Palin was called inexperienced because she had never gone on a five-photo-ops-with-foreign-leaders-in-four-days tour, held show hearings on the topic du jour, introduced meaningless legislation, or had her staff give her a list of the publications she should say she was currently reading.

In fact — and of course — negotiating with Exxon is better preparation for negotiating with Putin than is a foreign photo op. And running a town is a miles-better education than warming a Senate seat. But again, it is not in the interests of the political class to acknowledge this.

So her handlers tried to cram her into a D.C. frame of reference by stuffing her with facts on national and international issues that could withstand grilling from a gotcha! press, something that was neither possible nor the right game.

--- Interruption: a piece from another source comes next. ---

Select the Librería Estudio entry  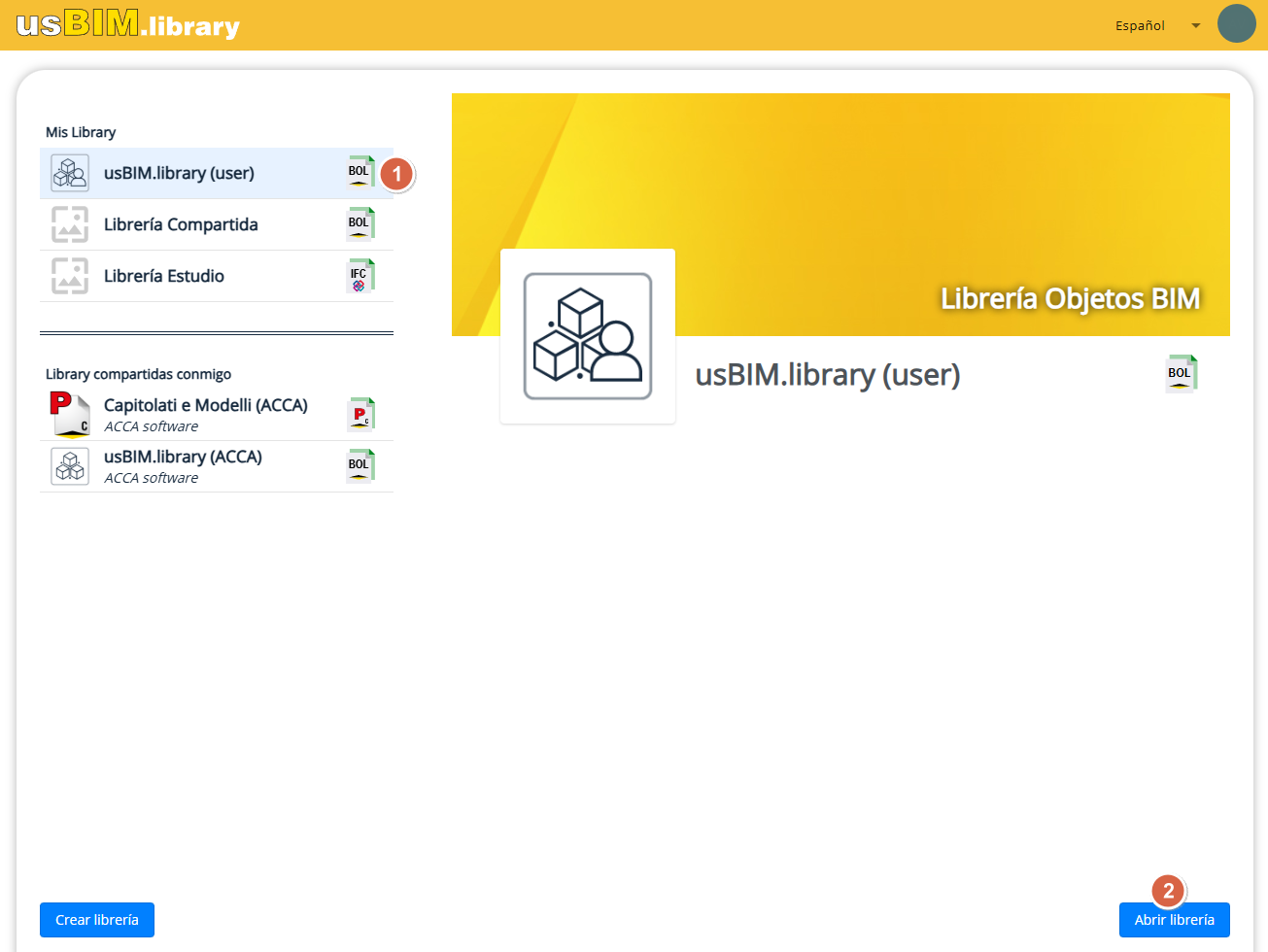pyautogui.click(x=164, y=277)
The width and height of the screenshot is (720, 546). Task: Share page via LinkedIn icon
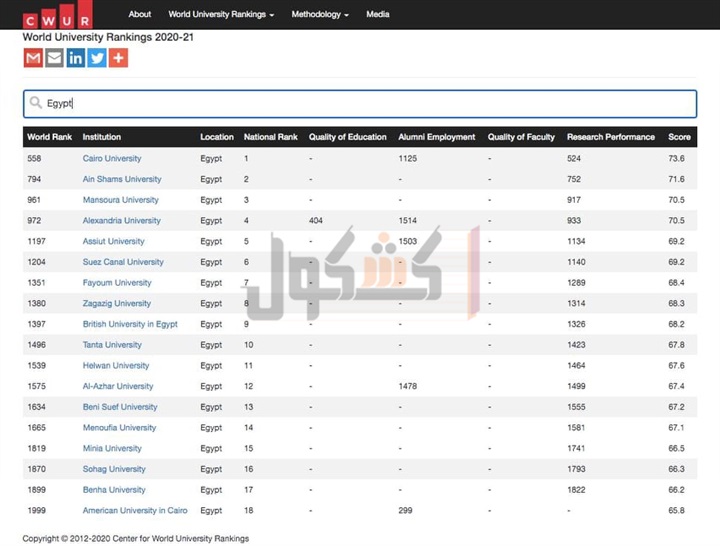(x=75, y=58)
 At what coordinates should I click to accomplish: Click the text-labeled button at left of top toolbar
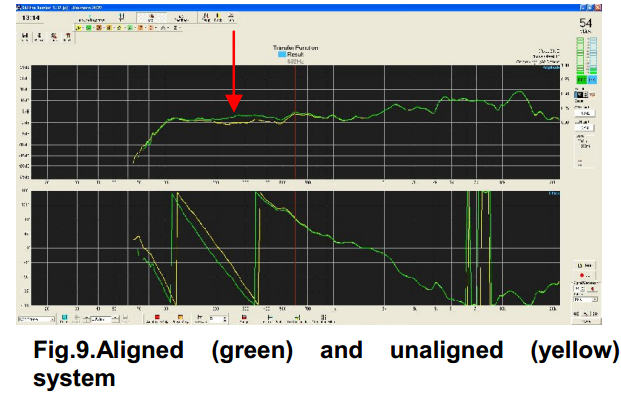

Palin should instead have conceded that of course she would not be ready to be president on day one, but that:

1. What she had turned her hand to, she had quickly learned to do successfully — and this ability, based on her solid grounding in the realities of American life, was and is the real test.

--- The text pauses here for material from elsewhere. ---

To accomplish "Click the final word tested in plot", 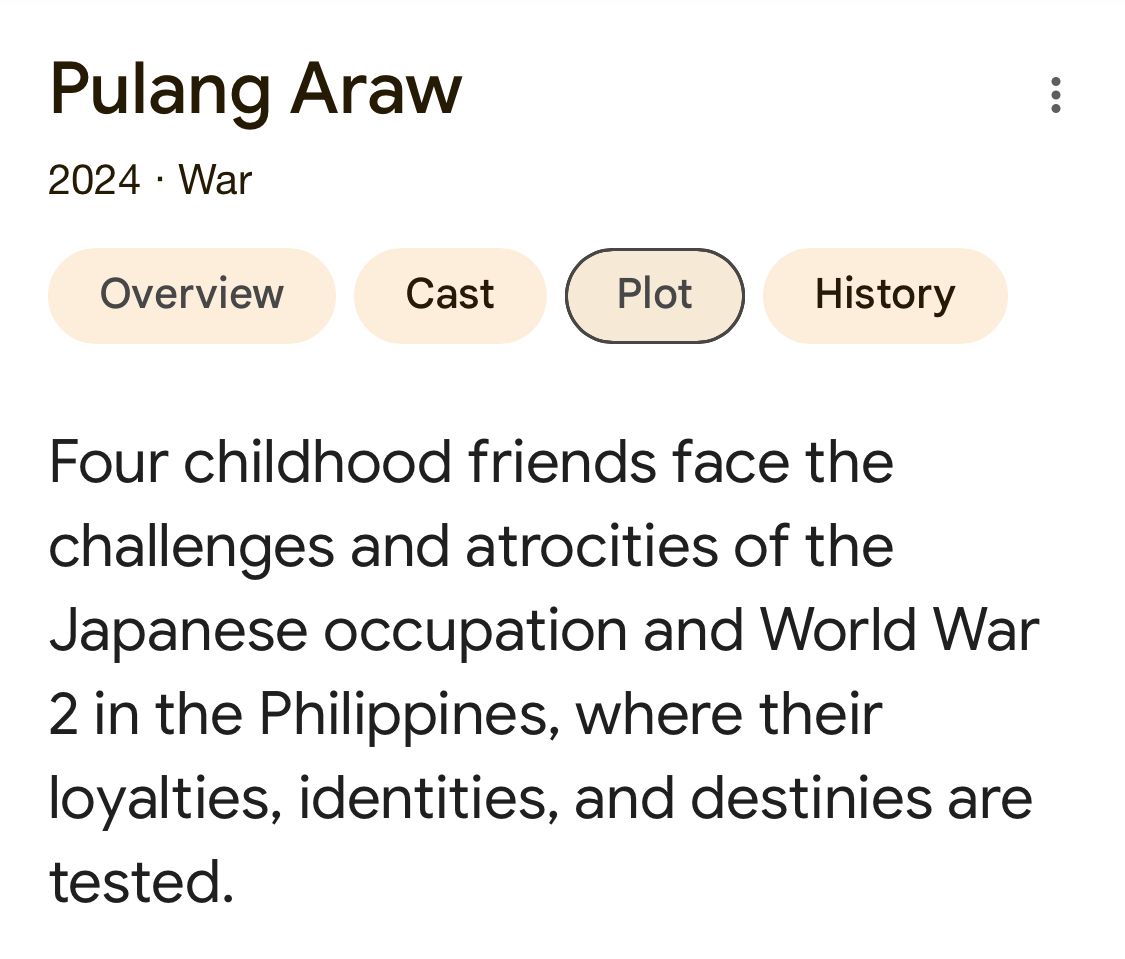I will tap(141, 882).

2. If she were called upon on day one, she would be the head of a government, not a lone individual, and she had the experience in handling people that would be necessary to tap into the collective intelligence of the nation.

Those are called real qualifications!

Since the election, Palin has learned her lesson about the political handlers and she has followed Mao’s advice, as channeled through Anita Dunn — “you fight your war and I’ll fight mine.”

Her resignation from the governorship, which was mostly condemned by the pundits, was dead-on shrewd. Why let herself be tied down defending perjured ethics charges from people with infinite money, whose only desire is to shut her up or bankrupt her? Her willingness to be herself and pursue her own ideas without regard to whether or not they could lead to future office is a source of great political strength. Her public pronouncements, such as the Hong Kong speech, are serious and adult, unlike most of the vapidity produced by politicians, especially Obama. And Palin is mastering the art of short, sharp statements.

None of this is winning over the political class. Indeed, Palin’s refusal to fulfill their desires that she be a clown or take a proper role in the kabuki theater of Washington is making them angrier than ever and more determined to marginalize her. But the disillusionment with government among the tea-partying middle class is so great that every attack on her builds her stature on Main Street.

Is Palin going to be nominated? Hard to tell, even assuming she wants it. The unrelenting hostility of the media does have an insidious effect. She also needs to achieve the discipline in speaking that she displays with her written pronouncements — more brevity and less nattering — but this is doable.

The cultural issues are more important. There is a middle ground of people who are against the increasing bipartisan kleptocracy but not conservative on cultural matters — personally, I am pro-choice (but with reasonable caveats about the exercise of that choice), utterly indifferent to gay marriage, pro-gun, pro-decriminalization of marijuana, in favor of a forward strategy towards the terrorist wing of Islam and with the wars in Iraq and Afghanistan, and sympathetic to China’s extraordinary effort to remake itself economically and politically.

Ultimately, this may or may not make me into a Palin supporter. But either way, our most fundamental current crisis is the inability of the political class to produce plausible leaders, and its hostility to anyone, such as Palin, who threatens the system. The election of Obama was a symptom of our current dysfunctional politics, not a cause.

We need more Palins, not fewer.

James V. DeLong is a graduate of Harvard College and Harvard Law School, and a former Book Review Editor of the Harvard Law Review. Recent articles include The Coming of the Fourth American Republic and Rhett Butler Comes to Washington.